◆ The problem
Scan the records beneath this line for the line holding "Click the red PDF icon beside Document" and the line holding "Open attachments with", then transcribe exactly those two and all lines between.

◆ The data
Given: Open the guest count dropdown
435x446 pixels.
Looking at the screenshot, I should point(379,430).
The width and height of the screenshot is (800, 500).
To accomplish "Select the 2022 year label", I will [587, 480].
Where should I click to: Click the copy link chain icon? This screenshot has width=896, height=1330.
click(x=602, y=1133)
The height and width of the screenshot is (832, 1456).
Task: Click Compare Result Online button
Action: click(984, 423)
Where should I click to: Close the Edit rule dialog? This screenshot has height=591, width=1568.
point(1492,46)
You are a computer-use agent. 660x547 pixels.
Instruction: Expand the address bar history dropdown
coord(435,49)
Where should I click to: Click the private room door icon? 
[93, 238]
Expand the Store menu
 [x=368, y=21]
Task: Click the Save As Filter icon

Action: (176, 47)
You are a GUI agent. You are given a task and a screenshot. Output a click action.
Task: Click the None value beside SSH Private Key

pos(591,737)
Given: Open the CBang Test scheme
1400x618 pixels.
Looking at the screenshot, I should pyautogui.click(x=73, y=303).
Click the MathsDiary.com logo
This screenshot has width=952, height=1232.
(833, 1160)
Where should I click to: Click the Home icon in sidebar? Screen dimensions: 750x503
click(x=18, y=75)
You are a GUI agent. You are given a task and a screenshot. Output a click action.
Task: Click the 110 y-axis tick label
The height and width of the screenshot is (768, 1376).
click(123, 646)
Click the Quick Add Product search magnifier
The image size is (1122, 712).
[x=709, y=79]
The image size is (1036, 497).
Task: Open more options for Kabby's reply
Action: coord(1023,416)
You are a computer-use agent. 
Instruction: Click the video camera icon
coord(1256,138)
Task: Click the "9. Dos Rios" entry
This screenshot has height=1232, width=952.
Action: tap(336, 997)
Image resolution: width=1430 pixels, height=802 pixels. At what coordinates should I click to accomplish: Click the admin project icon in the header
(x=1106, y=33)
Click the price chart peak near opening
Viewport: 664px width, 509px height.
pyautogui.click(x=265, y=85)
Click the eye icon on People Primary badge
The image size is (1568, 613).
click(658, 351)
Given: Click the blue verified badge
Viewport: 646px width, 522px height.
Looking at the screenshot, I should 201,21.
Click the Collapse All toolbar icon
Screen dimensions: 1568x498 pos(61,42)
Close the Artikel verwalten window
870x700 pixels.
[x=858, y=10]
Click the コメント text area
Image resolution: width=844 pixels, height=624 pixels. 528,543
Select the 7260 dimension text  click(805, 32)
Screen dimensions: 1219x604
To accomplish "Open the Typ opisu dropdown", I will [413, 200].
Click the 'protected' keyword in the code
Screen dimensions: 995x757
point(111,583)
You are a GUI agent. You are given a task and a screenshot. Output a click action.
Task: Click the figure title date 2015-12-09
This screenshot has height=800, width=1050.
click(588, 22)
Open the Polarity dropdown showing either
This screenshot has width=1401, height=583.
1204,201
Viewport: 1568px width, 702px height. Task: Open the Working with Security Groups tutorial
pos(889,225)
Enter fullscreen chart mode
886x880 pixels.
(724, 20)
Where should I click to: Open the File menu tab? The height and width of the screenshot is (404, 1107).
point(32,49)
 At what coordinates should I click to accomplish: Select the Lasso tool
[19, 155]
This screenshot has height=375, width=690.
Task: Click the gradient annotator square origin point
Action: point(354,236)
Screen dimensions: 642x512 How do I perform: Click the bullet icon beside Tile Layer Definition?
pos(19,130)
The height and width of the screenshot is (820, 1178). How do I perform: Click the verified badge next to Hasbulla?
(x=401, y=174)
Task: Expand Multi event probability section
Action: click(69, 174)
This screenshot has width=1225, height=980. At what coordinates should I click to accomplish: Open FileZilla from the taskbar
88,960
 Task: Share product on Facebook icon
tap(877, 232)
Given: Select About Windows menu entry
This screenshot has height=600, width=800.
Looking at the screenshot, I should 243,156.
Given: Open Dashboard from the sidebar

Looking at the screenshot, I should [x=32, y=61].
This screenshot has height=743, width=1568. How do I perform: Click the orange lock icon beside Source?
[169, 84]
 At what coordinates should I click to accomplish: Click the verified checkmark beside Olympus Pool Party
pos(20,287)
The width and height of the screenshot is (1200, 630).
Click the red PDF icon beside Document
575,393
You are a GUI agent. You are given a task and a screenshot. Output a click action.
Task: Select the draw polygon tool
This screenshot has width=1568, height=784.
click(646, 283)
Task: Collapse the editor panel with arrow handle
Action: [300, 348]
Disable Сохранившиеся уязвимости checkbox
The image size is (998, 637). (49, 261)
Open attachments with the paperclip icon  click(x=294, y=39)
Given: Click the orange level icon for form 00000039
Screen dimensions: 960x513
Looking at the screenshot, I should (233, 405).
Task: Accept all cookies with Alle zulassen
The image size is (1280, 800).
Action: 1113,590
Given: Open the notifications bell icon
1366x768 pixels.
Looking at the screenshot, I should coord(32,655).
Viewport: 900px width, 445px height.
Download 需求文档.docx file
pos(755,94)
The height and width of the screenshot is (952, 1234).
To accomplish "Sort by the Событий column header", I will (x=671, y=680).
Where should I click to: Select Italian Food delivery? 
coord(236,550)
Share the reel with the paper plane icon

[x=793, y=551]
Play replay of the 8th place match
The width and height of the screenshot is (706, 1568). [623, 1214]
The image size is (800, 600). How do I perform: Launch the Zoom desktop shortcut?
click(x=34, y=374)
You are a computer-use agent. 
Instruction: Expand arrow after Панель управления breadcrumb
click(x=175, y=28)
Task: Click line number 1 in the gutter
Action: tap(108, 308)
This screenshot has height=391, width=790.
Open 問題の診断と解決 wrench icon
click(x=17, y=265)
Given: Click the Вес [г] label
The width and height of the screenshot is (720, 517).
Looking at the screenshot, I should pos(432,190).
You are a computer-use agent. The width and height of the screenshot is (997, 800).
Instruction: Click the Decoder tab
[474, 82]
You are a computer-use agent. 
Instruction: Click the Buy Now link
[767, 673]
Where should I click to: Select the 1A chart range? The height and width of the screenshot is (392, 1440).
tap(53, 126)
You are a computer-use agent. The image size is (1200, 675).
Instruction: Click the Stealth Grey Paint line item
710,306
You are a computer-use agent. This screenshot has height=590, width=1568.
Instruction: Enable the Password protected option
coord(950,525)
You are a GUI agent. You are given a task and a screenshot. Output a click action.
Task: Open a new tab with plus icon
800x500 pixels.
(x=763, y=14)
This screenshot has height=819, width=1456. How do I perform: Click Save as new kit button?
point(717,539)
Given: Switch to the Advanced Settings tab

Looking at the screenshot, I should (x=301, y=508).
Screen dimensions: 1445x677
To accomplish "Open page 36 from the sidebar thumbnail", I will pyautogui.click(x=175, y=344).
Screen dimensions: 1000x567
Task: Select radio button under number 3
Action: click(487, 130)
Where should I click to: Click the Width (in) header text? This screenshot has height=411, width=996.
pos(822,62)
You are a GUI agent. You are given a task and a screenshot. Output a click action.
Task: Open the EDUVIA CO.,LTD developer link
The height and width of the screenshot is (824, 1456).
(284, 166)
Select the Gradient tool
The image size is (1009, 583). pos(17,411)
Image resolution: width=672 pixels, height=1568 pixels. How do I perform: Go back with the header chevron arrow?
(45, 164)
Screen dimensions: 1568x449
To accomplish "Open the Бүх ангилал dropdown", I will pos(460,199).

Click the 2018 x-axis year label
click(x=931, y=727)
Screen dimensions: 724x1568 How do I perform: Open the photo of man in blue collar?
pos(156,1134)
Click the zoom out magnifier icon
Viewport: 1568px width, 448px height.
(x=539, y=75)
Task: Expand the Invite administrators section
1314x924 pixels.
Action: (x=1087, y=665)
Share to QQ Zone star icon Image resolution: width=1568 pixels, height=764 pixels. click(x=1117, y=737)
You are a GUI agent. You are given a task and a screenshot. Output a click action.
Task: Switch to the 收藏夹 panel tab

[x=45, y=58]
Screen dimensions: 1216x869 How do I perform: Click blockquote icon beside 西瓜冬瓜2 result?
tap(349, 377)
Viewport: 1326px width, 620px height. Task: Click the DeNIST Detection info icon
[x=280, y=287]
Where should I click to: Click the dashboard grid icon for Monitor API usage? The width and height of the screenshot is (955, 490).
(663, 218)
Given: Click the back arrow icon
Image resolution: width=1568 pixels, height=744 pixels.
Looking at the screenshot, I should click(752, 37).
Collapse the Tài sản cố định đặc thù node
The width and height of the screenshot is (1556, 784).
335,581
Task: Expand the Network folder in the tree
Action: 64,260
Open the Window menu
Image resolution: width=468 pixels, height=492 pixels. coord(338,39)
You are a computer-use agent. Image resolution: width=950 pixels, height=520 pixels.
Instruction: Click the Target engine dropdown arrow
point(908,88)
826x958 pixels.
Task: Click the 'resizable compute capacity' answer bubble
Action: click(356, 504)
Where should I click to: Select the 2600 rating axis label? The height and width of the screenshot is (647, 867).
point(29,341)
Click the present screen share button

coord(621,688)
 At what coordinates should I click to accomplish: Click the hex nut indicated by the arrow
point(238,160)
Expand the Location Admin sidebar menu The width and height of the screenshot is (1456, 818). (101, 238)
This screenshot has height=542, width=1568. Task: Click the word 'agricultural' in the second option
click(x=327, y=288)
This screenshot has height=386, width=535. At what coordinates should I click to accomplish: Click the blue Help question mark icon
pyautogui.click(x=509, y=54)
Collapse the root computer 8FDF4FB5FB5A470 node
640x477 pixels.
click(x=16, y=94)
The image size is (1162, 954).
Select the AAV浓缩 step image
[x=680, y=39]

◆ Exercise answer
Click the red PDF icon beside Document
575,393
You are a GUI agent. You are given a task and a screenshot. Output a click action.
Task: Select the draw polygon tool
This screenshot has width=1568, height=784.
click(646, 283)
Task: Collapse the editor panel with arrow handle
Action: [300, 348]
Disable Сохранившиеся уязвимости checkbox
The image size is (998, 637). (49, 261)
Open attachments with the paperclip icon  click(x=294, y=39)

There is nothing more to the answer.